*Exercise brief*.
All lines in the material below that hold "will" should be found and copied.

*Data provided*.
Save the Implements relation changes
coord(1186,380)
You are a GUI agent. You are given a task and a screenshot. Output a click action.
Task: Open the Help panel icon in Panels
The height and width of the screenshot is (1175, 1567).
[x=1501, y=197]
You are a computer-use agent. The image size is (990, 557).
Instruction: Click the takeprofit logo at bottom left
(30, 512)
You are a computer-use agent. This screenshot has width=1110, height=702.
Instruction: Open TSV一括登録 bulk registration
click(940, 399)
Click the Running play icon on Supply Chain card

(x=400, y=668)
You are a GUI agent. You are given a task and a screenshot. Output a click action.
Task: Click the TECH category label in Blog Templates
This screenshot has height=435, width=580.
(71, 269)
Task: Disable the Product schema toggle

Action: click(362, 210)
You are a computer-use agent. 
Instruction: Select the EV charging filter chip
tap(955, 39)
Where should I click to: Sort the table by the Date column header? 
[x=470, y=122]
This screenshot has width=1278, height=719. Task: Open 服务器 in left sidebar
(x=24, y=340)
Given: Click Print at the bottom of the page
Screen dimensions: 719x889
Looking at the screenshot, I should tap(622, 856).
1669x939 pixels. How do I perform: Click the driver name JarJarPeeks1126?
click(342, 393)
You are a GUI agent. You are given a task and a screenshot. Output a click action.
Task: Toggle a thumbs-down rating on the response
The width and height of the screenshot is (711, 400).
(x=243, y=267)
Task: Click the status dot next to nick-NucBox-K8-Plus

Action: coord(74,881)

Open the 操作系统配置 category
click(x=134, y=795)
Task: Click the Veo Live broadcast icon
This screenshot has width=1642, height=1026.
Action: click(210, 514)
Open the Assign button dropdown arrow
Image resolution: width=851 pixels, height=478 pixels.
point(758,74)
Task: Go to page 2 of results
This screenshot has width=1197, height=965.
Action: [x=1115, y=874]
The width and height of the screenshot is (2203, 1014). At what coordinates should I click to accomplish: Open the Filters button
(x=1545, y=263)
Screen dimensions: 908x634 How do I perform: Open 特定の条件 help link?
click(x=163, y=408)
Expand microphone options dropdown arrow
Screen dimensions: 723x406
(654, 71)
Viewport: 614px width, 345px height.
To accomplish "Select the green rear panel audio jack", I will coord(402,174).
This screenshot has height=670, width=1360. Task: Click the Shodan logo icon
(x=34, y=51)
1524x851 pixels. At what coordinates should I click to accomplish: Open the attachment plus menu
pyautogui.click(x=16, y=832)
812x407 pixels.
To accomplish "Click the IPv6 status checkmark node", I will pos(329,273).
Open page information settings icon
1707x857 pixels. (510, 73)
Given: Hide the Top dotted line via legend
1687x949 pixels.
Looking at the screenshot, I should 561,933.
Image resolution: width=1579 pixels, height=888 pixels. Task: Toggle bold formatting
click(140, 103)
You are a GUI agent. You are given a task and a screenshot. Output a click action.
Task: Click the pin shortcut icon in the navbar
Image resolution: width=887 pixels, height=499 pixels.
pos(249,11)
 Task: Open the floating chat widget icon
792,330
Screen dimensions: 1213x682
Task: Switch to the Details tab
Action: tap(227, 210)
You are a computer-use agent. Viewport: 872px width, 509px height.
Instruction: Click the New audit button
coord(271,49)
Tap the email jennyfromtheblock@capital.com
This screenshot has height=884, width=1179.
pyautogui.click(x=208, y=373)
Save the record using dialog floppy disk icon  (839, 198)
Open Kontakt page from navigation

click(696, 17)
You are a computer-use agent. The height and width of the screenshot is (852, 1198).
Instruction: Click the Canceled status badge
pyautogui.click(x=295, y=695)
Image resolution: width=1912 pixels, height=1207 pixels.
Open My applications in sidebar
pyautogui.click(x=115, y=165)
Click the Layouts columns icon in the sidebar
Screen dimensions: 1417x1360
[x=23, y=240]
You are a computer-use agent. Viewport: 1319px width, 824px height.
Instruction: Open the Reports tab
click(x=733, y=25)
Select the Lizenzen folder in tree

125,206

*Exercise output*.
To accomplish "Select the green rear panel audio jack", I will coord(402,174).
To accomplish "Click the IPv6 status checkmark node", I will pos(329,273).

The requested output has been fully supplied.